There were two main emotional arcs in the movie. Adam’s longing for reconnecting with his dead parents and romance with his new boyfriend. The latter was touched much more lightly than the former, and the dialogues between the two men felt superficial compared to Adam’s conversation with his parents. Regardless, I started rooting for Adam and Harry’s lovey-dovey relationship because I saw Adam finding comfort in Harry’s arms. With Adam’s longing for his parents getting stronger due to the addictive nature of reconnecting with the dead, I naturally wanted Adam to find solace in his romantic relationship.

However, at the end of the movie, it was revealed that Harry died on the same night when Adam declined to let him inside his apartment when they first met, which was a few days or weeks ago; Adam discovered that the body started getting decomposed. Then the movie shortly ended with Adam comforting Harry’s ghost in bed, where the image of the two became a star in the universe with other stars lit from each other in distance as if they were lonely strangers.

If the goal of the movie was to do a poignant portrayal of every gay man’s fear, loneliness, I’d call this a moderate success. But even this portrayal felt unconvincing because none of Adam’s relationships shown in the movie were real. Even though I was puzzled by Adam progressively retrograding as he continued meeting his parents over and over, at least there was a deep connection and a closure at the end. However, given Harry’s death, technically there was nothing between Adam and Harry. And with the thin and generic conversations between the two throughout the movie, it was difficult to accept the ending, the consolation.
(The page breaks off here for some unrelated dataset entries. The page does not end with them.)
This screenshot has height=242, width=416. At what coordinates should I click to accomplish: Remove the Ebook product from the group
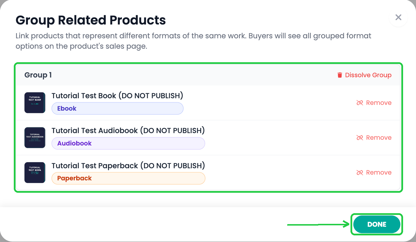pos(374,103)
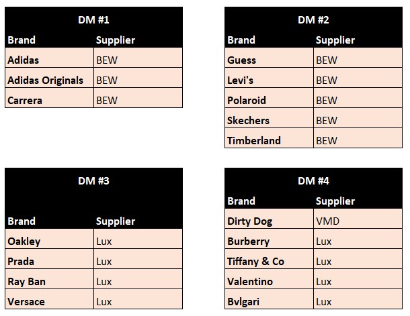Click the Guess brand cell
This screenshot has width=410, height=316.
tap(269, 60)
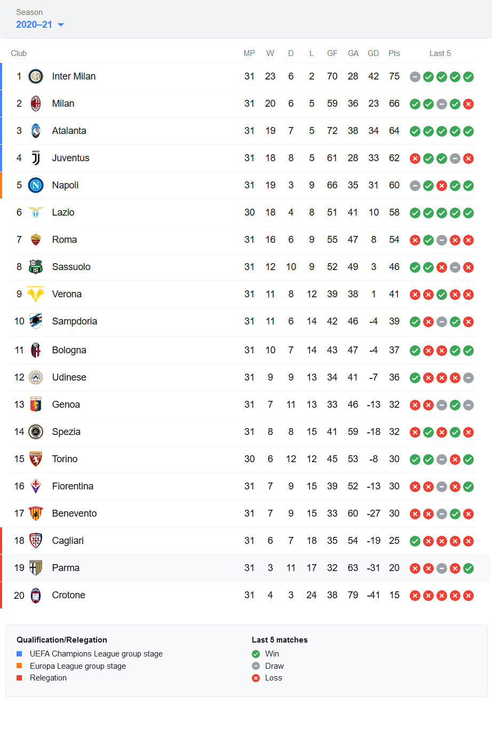Screen dimensions: 493x744
Task: Click the Sampdoria club badge
Action: click(x=36, y=321)
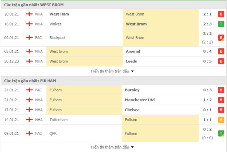Image resolution: width=227 pixels, height=152 pixels.
Task: Click England flag beside 24.01.21 Burnley match
Action: (29, 90)
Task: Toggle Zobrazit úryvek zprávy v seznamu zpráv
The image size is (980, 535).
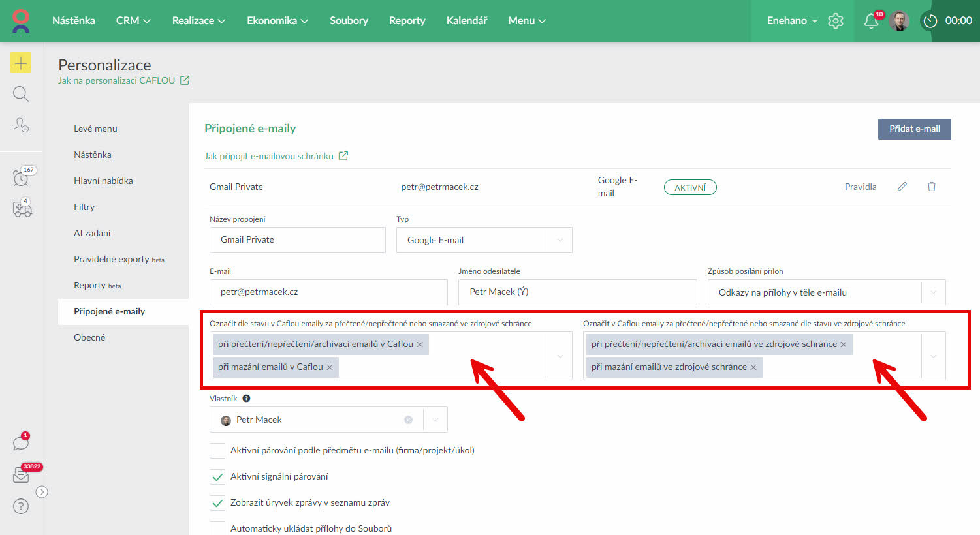Action: pyautogui.click(x=217, y=502)
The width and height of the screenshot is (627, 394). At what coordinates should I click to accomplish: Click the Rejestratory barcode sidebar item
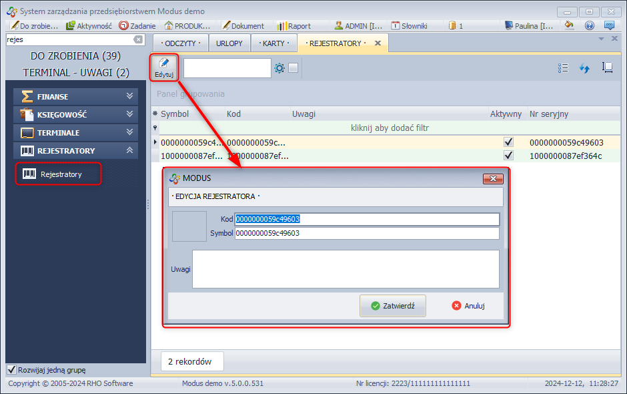coord(59,174)
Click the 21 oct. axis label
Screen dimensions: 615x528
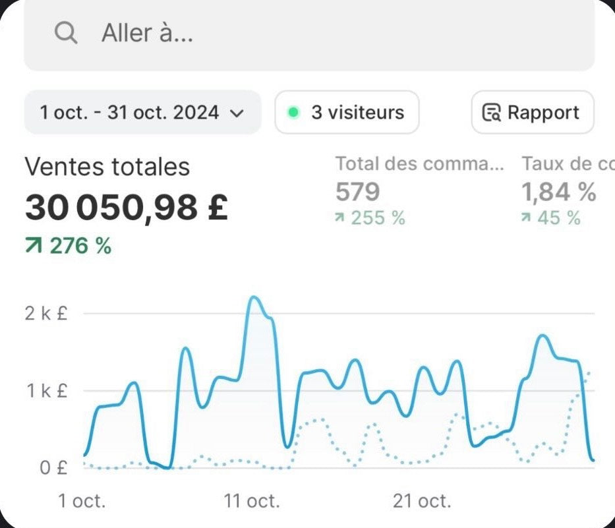pos(422,501)
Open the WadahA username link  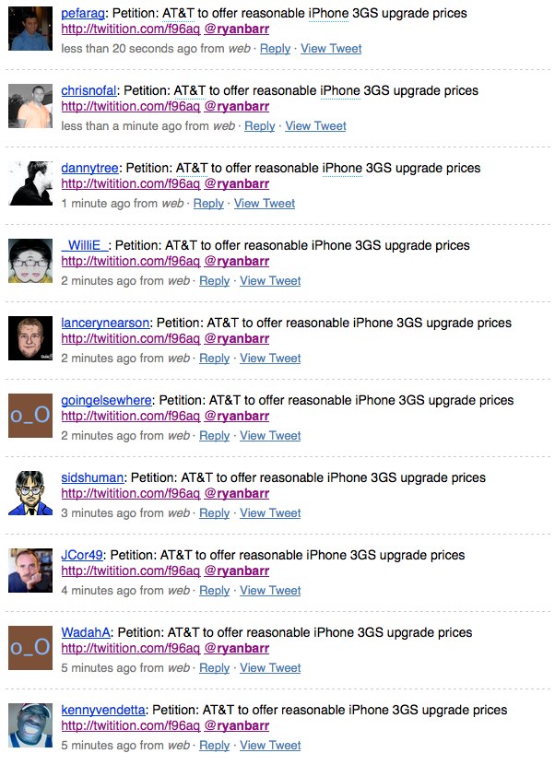point(86,633)
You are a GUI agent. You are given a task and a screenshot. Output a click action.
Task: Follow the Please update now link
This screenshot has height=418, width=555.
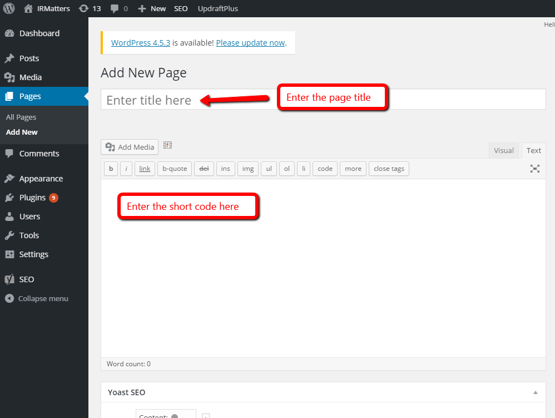[x=250, y=43]
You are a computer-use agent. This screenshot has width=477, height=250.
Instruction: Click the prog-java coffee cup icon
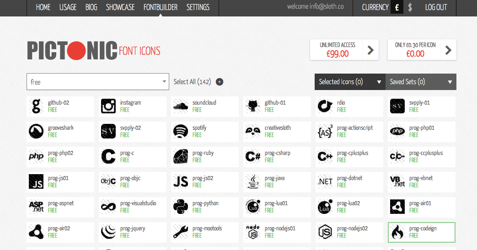click(x=253, y=181)
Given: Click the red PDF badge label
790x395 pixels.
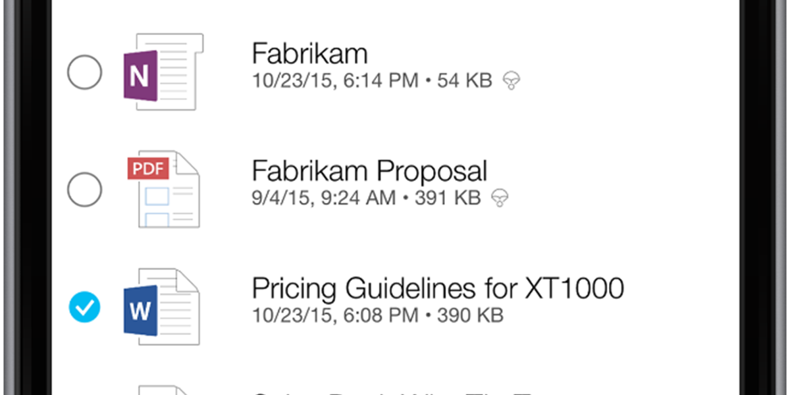Looking at the screenshot, I should click(147, 169).
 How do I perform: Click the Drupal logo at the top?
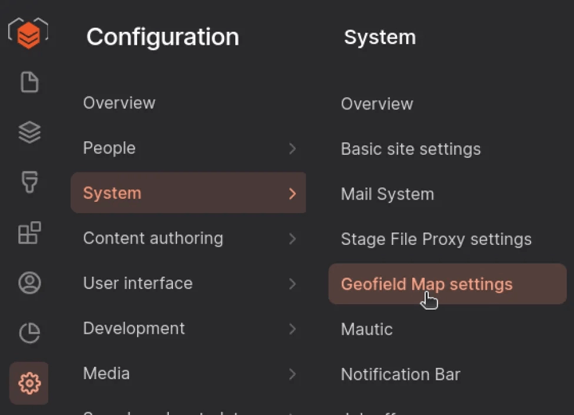28,32
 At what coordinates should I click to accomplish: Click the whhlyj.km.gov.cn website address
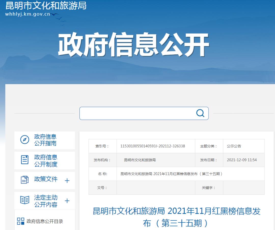[x=28, y=14]
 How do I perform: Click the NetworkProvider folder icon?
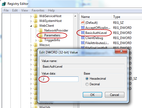point(41,30)
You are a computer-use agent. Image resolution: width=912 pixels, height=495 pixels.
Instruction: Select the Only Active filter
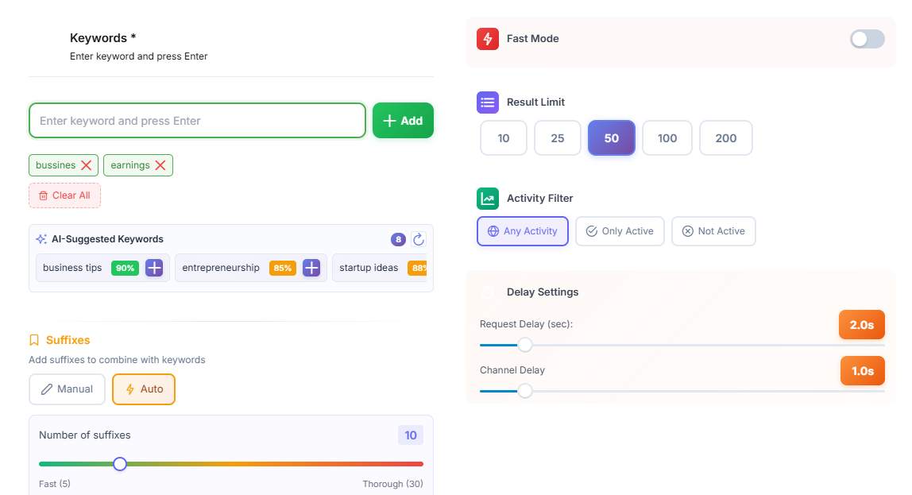point(620,230)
Plus, when a lot of gay men out there, who suffer from loneliness, try to create their own chosen family, and redefine and expand the traditional meaning of family, Adam remained emotionally attached to his dead parents, and sought approval from them. I understand that we are forever children before our parents, but it looked like Adam interestingly never or rarely experienced finding love in others (and his new boyfriend was his imagination), which was surprising because this was made by a gay filmmaker. I even thought the movie might have been better if Harry’s character did not exist and the movie was solely about Adam’s reconnecting with his parents because then the gay culture undertone would have been weaker.

Meeting dead parents as an adult and hanging out with them as if they are our friends is a sweet and moving idea, like when Adam’s mom looked at him proudly when he said he became a writer. However, I think the movie ran with the idea into a strange and confusing direction where I could not even understand the message it wanted to deliver. Several critics wrote that to enjoy this movie, one needs to embrace it as is and give in. Perhaps that was what I should have done. But, even if I’d give in, I would probably still refuse its brutal, but also somewhat cliche ending (yes I am talking about those stars).